**Exercise aim:** In the listing below, find each line that contains the word "will", paying attention to uppercase and lowercase, and copy those lines.

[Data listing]
══════════════════════════════

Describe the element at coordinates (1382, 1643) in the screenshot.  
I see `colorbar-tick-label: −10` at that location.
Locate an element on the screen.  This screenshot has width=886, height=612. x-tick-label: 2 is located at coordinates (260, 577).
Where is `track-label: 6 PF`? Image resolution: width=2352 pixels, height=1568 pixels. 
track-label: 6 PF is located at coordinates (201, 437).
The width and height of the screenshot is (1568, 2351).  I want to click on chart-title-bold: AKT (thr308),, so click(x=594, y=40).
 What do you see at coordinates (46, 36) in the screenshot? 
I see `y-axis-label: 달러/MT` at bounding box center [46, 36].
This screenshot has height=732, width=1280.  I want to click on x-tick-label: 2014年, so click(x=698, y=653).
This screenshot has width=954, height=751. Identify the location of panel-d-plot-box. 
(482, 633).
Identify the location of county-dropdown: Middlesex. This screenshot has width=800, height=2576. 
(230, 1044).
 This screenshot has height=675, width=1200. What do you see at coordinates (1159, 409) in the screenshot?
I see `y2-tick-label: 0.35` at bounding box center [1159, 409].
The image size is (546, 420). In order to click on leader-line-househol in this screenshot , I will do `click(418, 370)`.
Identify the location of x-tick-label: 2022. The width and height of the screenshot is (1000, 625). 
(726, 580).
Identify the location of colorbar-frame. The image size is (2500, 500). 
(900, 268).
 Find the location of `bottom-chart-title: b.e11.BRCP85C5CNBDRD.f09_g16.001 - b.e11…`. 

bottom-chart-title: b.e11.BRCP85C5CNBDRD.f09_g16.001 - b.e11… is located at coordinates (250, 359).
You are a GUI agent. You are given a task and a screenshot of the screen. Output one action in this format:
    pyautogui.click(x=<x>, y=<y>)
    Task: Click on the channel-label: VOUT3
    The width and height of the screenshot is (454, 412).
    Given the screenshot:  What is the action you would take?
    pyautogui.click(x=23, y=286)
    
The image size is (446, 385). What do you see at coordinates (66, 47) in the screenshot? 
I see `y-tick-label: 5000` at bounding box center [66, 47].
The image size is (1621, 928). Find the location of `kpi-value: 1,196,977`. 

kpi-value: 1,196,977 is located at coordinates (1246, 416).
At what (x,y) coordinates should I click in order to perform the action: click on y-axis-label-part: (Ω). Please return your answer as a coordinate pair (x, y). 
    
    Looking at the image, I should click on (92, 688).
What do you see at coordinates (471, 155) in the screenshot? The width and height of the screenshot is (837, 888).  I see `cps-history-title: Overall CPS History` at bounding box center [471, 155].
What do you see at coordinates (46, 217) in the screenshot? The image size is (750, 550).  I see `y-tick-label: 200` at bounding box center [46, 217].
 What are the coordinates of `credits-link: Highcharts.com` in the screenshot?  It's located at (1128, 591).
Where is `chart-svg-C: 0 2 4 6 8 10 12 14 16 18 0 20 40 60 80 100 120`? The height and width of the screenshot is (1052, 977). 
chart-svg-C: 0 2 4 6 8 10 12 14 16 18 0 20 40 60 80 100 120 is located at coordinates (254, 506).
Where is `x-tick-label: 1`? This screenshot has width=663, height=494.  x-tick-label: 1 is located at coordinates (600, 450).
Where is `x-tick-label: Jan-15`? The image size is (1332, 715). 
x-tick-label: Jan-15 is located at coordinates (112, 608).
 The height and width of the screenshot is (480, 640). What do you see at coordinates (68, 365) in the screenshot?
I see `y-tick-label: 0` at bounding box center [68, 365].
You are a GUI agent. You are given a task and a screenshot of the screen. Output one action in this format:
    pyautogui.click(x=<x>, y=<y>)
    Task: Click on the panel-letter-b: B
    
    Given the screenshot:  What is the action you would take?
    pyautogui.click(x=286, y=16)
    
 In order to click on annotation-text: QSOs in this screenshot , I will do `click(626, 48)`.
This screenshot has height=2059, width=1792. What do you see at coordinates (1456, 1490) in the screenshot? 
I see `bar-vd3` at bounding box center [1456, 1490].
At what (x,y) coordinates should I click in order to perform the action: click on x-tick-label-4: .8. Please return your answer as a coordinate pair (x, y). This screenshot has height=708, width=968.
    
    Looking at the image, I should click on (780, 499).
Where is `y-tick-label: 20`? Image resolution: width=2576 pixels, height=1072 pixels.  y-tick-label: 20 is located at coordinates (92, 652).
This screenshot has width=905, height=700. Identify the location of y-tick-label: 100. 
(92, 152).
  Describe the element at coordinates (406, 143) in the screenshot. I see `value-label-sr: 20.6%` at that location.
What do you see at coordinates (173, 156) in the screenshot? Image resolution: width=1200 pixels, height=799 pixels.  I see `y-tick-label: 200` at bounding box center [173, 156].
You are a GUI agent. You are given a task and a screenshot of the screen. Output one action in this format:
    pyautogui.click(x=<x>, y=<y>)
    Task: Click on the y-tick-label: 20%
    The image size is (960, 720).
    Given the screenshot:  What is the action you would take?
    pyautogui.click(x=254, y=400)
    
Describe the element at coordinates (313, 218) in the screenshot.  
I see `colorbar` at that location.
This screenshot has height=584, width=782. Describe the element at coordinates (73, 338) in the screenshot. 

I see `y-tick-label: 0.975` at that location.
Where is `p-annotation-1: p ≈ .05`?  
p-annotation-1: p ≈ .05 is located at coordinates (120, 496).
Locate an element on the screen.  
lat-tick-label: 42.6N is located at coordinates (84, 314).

══════════════════════════════

**Task solution:**
The image size is (546, 420). In order to click on leader-line-househol in this screenshot , I will do `click(418, 370)`.
 In order to click on annotation-text: QSOs in this screenshot , I will do `click(626, 48)`.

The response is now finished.